[Brano citato]
============
“Spero ci sia molta pressione, spero ci siano molte aspettative, perché voglio andare e giocare solo in club che abbiano aspettative e pressione” è con queste parole che comincia il video della prima intervista ufficiale di Tobin Heath al Manchester United, dopo l’annuncio dell’ingaggio della stella americana arrivato lo scorso 9 settembre.

Heath dimostra subito di avere le idee chiare riguardo alle sue ambizioni in Inghilterra: “Io e Christen [Press] siamo venute qui per competere e vincere: non ci sono altre opzioni, è il nostro DNA”.

“Spero di portare gloria a questo giovane club” continua l’americana “Vorrei fare la storia con il club, poter guardare indietro e dire ‘ho fatto qualcosa per questo club’”.

Voglia di sollevare un trofeo, dunque, ma anche quella di “portare gioia ai tifosi con il modo in cui gioco a calcio”.

“Essendo una squadra giovane che vuole lasciare un segno immediatamente in questo campionato è importante costruire la squadra nel modo giusto, cosa che Casey [Stoney] sta facendo” spiega Heath.

La due volte campionessa del mondo definisce l’allenatrice Stoney come “super ambiziosa” e con un grande “livello di professionalità, serietà e l’impegno per la squadra”.

“La quantità di rispetto che tutti hanno per lei è immensa e il modo in cui parlano di lei è il modo in cui voglio sentir parlare della mia allenatrice” dice ancora Heath a proposito di Stoney.

“Sono molto felice anche solo di indossare la maglia da allenamento” prosegue la numero 17 statunitense “Essere qui e indossare lo stemma è immenso. Come calciatrice voglio sempre giocare per i migliori club e quindi per me questo è un grandissimo step, qualcosa di cui sono molto orgogliosa”.

Per la 32enne di Basking Ridge, quella di lasciare la NWSL per giocare oltreoceano, però, non è stata una decisione facile, come ha spiegato in un’intervista su ESPN: “Non ho giocato una vera partita di calcio da marzo ed ho messo in pausa la mia carriera a lungo. È stata una decisione difficile perché ho dedicato gran parte della mia carriera e del mio cuore lì”.

Heath sostiene che per la crescita delle giocatrici americane “è cruciale” andare a giocare in Europa, e per questo si dice “orgogliosa” della scelta di Sam Mewis e Rose Lavelle di approdare in Inghilterra.

Proprio Mewis e Lavelle, con la maglia del Man. City, e Heath e Press, con quella del Man. United, saranno protagoniste del derby di Manchester. Il primo della stagione si giocherà il 15 novembre in casa delle Red Devils.

“Spero che possiamo portare una rivalità americana a Manchester” dice l’attaccante classe ’88 “Speriamo di portare nuovi fan in questo campionato e di mostrare loro cosa c’è da offrire”.
============
[Voci fornite]
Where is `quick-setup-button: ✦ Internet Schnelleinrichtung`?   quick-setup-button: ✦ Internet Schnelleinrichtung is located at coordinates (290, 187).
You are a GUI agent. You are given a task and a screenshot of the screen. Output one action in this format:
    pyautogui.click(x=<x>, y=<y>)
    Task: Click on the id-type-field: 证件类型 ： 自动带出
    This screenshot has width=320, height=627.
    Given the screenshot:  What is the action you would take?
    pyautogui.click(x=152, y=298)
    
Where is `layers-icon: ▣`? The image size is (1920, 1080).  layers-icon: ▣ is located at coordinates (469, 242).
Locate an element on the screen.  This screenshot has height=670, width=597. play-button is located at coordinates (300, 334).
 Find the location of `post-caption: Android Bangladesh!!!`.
============
[Compito 1] Riporta dall'articolo su Tobin Heath la parte che si apre con le parole contenenti "Per la 32enne" e si chiude con "approdare in Inghilterra.".
[Compito 2] Nell'articolo su Tobin Heath, riscrivi in forma più breve il paragrafo che inizia con "Per la 32enne di Basking Ridge", conservandone i fatti principali.
[Compito 3] Elenca tutte le calciatrici nominate nell'articolo su Tobin Heath, compresa lei stessa.

[La tua soluzione 1]
Per la 32enne di Basking Ridge, quella di lasciare la NWSL per giocare oltreoceano, però, non è stata una decisione facile, come ha spiegato in un’intervista su ESPN: “Non ho giocato una vera partita di calcio da marzo ed ho messo in pausa la mia carriera a lungo. È stata una decisione difficile perché ho dedicato gran parte della mia carriera e del mio cuore lì”.

Heath sostiene che per la crescita delle giocatrici americane “è cruciale” andare a giocare in Europa, e per questo si dice “orgogliosa” della scelta di Sam Mewis e Rose Lavelle di approdare in Inghilterra.

[La tua soluzione 2] Per Heath, 32enne di Basking Ridge, lasciare la NWSL per giocare oltreoceano è stata una decisione difficile. A ESPN ha spiegato che non giocava una vera partita da marzo e aveva messo a lungo in pausa la carriera. Alla NWSL aveva dedicato gran parte della carriera e del cuore.

[La tua soluzione 3]
Tobin Heath
Christen Press
Sam Mewis
Rose Lavelle